Remix.run Logo
Remix clone Hacker News
new | show | ask | jobsGithub
natas 18 hours ago

I wonder... if microsoft can't secure a gaming console which they have full control on, from top to bottom, how do they secure "Azure Government"?

physicles 18 hours ago | parent | next [-]

When your hardware is in the physical custody of the attacker, the threat model changes significantly. Designing a console that takes years for attackers to crack is an impressive feat of engineering.

int0x29 16 hours ago | parent | prev | next [-]

That game console isn't in a data center with CCTV coverage, mandatory access control, guards, and employees with background checks. If somone is soldering wires to your server and doing fault injection something has gone very wrong. Azure Government customers also don't have to worry about the NSA demanding access.

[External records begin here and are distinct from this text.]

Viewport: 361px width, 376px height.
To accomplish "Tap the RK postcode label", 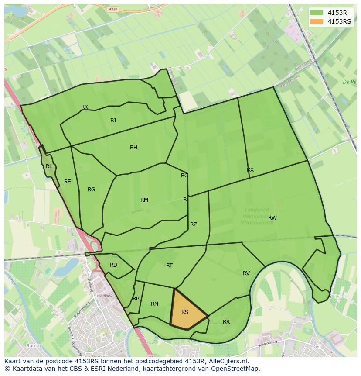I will click(x=85, y=107).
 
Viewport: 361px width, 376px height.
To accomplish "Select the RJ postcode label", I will click(x=113, y=121).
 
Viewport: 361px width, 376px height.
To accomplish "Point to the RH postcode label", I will click(x=133, y=148).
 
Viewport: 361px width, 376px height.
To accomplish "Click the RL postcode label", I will click(x=49, y=166).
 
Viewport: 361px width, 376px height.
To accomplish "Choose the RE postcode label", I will click(x=67, y=182).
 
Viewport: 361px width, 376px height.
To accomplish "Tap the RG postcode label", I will click(x=91, y=190).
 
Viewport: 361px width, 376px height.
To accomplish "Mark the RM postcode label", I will click(x=144, y=200).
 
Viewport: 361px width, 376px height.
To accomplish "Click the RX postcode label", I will click(x=250, y=170).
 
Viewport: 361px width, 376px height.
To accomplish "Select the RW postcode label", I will click(x=272, y=218).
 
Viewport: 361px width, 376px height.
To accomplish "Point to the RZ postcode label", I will click(x=193, y=224).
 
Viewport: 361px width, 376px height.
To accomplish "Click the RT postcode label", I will click(x=169, y=266).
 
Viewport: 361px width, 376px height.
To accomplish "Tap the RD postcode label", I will click(x=113, y=265).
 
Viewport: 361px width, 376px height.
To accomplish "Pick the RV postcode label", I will click(x=246, y=273).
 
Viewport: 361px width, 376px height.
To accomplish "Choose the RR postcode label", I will click(x=226, y=322).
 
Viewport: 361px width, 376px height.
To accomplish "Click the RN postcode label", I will click(x=154, y=304).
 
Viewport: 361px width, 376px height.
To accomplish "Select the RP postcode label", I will click(x=136, y=299).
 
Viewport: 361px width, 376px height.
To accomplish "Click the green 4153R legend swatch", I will click(x=317, y=12).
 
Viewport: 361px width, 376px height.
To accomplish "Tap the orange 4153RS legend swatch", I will click(x=317, y=21).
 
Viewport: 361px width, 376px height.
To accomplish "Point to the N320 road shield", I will click(x=112, y=9).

Cthulhu_ 16 hours ago | parent | prev | next [-]

I don't believe servers actually have this level of hardware protection to be honest. Physical protection, as someone else pointed out, on the other hand.

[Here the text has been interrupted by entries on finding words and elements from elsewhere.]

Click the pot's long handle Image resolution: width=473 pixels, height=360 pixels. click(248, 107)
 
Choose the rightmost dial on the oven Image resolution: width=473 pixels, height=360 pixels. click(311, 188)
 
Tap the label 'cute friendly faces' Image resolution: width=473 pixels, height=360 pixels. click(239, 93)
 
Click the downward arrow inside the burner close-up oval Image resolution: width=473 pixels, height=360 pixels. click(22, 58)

If hacking the xbox goes wrong, the hacker will short out the console. If hacking Azure goes wrong, the hacker will get shot.

Peanuts99 6 hours ago | parent [-]

Azures physical servers actually use a similar technology apparently. They both have some kind of proprietary HSM module that stores keys on the device and is resistant to tampering. I've read that Azure servers actually break this protection when removed from the rack so the server is made entirely useless if it's removed.

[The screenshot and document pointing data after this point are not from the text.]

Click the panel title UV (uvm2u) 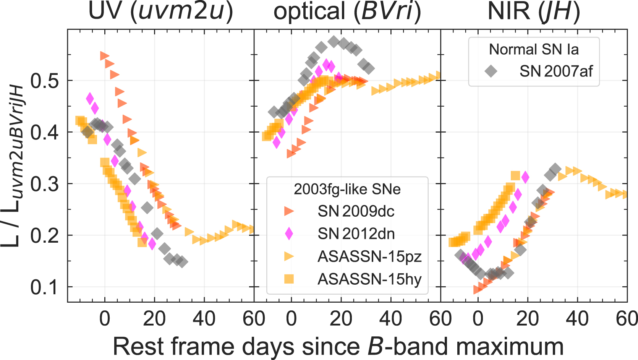(160, 11)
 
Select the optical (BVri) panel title (347, 11)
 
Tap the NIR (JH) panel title (534, 11)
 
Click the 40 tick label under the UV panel (204, 319)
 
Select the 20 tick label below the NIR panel (528, 319)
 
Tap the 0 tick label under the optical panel (291, 319)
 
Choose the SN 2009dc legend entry (356, 211)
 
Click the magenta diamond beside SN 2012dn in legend (289, 234)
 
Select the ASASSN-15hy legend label (369, 279)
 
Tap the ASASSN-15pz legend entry (369, 256)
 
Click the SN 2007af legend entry (556, 71)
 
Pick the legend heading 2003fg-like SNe (347, 189)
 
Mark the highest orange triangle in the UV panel (104, 56)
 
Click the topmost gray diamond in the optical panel (334, 42)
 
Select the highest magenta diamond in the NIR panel (525, 177)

zinekeller an hour ago | parent [-]

This is not just Azure (although the proprietary bit is true, that's basically souped-up Pluton), but basically most high-end HSMs deployments, including at major could providers (Google Titanium, AWS CloudHSM). There is even a built-in battery to ensure this happens (https://docs-cybersec.thalesgroup.com/bundle/v2.21-cdsp-cm/p... https://nshielddocs.entrust.com/security-world-docs/hsm-user...).

I have even heard of a major cloud service mandating absurd earthquake-proofing (to prevent any movements inside the datacenter and triggering an HSM reset) but I cannot find any verification regarding this (maybe this is ultimately an urban legend).

Lammy 17 hours ago | parent | prev [-]

The point of the gaming console is to get hacked, because that's how they develop the security techniques that metastasize over to strangle general-purpose computing, which is the real goal. Device attestation is a perfect example of this.